Exercise aim: Within the listing below, how many lines include the string "Habillage"? Reply with only the number.

Entries provided:
□ □ □ □ □ □ □

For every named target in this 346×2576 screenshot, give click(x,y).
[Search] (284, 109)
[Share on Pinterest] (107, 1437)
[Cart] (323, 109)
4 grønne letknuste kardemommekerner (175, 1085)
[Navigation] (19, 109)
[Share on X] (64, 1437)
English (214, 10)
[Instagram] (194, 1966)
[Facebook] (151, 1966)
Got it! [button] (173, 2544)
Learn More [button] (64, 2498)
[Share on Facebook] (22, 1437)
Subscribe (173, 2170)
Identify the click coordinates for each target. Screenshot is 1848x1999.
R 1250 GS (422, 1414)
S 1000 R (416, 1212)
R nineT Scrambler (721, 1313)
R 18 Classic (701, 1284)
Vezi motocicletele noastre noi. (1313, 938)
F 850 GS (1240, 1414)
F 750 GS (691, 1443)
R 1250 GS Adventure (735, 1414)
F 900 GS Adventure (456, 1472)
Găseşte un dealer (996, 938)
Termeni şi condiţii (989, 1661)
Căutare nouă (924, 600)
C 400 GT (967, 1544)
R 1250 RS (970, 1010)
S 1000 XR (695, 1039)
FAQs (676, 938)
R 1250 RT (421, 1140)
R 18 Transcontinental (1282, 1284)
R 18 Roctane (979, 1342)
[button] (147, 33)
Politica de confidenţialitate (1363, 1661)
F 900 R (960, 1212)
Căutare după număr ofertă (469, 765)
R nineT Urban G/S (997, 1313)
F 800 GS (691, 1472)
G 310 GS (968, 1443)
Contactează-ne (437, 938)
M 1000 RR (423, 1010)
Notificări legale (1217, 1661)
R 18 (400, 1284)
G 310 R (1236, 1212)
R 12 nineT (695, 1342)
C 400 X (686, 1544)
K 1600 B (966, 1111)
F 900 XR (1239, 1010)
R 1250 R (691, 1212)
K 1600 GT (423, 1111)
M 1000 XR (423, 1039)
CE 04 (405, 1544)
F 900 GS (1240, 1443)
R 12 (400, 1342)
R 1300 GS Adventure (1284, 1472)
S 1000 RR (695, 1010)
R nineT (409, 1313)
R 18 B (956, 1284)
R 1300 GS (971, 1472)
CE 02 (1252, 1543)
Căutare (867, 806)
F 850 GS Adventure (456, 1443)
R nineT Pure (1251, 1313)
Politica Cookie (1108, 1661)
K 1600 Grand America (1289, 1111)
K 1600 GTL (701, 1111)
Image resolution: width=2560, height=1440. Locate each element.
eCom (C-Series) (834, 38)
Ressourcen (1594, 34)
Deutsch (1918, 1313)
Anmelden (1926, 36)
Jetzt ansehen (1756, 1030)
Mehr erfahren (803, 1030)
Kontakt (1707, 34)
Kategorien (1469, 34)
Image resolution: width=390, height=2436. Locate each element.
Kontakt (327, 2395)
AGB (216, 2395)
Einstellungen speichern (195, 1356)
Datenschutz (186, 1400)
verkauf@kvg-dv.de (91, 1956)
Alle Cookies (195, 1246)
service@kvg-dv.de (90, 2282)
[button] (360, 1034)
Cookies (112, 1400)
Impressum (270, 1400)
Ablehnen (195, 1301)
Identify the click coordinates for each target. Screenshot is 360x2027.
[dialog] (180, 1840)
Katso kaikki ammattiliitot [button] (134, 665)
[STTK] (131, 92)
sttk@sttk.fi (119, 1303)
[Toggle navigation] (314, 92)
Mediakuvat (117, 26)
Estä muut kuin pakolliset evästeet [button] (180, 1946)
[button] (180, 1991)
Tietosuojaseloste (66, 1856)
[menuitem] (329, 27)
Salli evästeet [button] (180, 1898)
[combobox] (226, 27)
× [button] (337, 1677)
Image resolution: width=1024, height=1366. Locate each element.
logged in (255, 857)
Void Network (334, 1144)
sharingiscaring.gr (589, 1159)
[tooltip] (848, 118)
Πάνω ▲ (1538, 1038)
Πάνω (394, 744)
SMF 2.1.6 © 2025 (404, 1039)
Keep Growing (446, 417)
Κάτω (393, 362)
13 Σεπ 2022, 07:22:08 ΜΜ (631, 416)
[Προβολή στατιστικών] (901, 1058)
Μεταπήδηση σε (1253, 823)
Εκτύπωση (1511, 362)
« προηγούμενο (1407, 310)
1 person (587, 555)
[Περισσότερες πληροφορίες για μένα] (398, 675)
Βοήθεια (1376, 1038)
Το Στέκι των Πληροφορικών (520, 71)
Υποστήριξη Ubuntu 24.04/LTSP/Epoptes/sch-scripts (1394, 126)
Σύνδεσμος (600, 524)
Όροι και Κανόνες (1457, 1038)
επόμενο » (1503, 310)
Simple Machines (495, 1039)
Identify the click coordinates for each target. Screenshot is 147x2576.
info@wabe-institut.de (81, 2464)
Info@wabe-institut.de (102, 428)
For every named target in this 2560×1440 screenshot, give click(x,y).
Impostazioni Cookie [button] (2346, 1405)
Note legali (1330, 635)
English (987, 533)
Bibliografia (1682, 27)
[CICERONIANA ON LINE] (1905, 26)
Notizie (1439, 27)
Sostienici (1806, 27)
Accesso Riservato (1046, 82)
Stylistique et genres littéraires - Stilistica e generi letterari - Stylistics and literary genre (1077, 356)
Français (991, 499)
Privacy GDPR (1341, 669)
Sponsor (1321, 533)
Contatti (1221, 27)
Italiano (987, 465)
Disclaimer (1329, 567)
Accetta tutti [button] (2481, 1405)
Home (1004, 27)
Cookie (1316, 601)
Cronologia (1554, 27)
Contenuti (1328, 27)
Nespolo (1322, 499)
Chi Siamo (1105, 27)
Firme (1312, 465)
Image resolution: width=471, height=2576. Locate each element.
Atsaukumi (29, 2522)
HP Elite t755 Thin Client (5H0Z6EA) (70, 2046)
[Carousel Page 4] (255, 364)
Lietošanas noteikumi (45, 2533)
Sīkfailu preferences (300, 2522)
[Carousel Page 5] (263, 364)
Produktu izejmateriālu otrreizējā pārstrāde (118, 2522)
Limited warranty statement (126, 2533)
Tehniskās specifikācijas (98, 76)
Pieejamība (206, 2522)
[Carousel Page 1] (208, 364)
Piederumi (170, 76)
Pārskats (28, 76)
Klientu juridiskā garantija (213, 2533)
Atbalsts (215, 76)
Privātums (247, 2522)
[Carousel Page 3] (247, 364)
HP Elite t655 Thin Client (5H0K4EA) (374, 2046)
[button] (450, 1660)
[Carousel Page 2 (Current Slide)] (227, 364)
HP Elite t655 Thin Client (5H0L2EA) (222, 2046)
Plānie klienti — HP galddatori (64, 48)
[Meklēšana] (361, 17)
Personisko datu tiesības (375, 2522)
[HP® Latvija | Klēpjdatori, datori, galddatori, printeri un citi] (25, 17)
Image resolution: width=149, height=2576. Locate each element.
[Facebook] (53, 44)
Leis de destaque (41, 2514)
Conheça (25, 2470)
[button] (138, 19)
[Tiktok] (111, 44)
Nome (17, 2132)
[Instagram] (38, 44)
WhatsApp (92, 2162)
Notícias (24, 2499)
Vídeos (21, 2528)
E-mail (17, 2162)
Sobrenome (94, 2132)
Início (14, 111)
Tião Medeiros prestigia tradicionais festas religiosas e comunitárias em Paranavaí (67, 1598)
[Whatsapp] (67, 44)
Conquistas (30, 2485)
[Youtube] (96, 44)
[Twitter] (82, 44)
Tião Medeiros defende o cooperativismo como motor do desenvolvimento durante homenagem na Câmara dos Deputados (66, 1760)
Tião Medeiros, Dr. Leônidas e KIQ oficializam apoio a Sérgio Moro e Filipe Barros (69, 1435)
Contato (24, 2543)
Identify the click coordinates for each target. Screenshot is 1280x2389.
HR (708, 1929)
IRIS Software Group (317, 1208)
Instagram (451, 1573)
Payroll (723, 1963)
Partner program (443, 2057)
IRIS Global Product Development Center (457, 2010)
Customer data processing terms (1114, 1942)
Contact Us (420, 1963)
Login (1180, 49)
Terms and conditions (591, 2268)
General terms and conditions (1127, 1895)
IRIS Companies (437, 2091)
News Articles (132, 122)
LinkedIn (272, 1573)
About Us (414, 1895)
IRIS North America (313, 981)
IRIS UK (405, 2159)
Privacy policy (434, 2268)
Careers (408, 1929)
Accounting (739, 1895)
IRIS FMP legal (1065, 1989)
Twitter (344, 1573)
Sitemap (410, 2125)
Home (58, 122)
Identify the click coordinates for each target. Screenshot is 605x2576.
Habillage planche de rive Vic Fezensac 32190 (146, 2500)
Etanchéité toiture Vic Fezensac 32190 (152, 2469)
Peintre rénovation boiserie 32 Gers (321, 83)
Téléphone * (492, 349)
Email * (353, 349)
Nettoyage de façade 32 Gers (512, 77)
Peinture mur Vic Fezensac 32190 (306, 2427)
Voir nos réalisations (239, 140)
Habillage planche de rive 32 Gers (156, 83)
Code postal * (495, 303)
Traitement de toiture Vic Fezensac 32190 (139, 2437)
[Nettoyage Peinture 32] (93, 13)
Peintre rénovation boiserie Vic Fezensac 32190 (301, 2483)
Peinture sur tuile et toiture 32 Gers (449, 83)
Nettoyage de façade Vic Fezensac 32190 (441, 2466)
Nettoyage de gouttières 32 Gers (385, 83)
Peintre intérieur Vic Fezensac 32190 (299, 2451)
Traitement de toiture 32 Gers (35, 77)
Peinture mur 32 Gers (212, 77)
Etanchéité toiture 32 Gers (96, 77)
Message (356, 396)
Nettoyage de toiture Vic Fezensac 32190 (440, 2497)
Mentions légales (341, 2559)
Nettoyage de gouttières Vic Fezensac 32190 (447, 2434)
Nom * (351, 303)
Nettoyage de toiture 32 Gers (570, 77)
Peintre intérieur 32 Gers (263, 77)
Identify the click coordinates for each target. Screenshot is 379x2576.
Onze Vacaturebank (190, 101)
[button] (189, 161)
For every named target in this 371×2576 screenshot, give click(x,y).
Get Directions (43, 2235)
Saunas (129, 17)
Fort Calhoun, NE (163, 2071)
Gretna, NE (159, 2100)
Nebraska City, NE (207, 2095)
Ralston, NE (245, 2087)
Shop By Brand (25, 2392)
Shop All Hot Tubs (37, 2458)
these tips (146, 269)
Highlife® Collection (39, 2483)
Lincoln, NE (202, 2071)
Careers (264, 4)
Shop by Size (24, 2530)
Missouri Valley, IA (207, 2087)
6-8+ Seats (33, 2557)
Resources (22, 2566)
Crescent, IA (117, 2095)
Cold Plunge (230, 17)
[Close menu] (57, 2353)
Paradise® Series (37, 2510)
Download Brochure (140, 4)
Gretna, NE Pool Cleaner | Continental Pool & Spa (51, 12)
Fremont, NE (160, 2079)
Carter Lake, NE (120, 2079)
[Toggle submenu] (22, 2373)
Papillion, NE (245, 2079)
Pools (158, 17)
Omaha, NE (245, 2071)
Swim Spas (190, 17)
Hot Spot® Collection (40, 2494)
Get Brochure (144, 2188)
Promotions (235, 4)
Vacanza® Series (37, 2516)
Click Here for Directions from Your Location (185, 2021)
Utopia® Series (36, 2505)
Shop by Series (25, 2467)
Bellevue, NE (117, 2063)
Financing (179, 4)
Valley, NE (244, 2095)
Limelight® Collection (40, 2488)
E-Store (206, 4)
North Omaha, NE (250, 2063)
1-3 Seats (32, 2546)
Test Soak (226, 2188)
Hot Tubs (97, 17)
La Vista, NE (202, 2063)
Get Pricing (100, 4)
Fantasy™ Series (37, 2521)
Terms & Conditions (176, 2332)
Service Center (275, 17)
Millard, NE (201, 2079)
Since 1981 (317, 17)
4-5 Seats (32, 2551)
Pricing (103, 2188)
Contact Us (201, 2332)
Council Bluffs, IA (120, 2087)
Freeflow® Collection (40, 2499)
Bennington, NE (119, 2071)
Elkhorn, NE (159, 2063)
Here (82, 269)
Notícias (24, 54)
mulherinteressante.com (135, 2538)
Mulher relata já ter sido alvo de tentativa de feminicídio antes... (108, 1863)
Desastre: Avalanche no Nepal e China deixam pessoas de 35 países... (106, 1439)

□ □ □ □ □ □ □

Task response: 2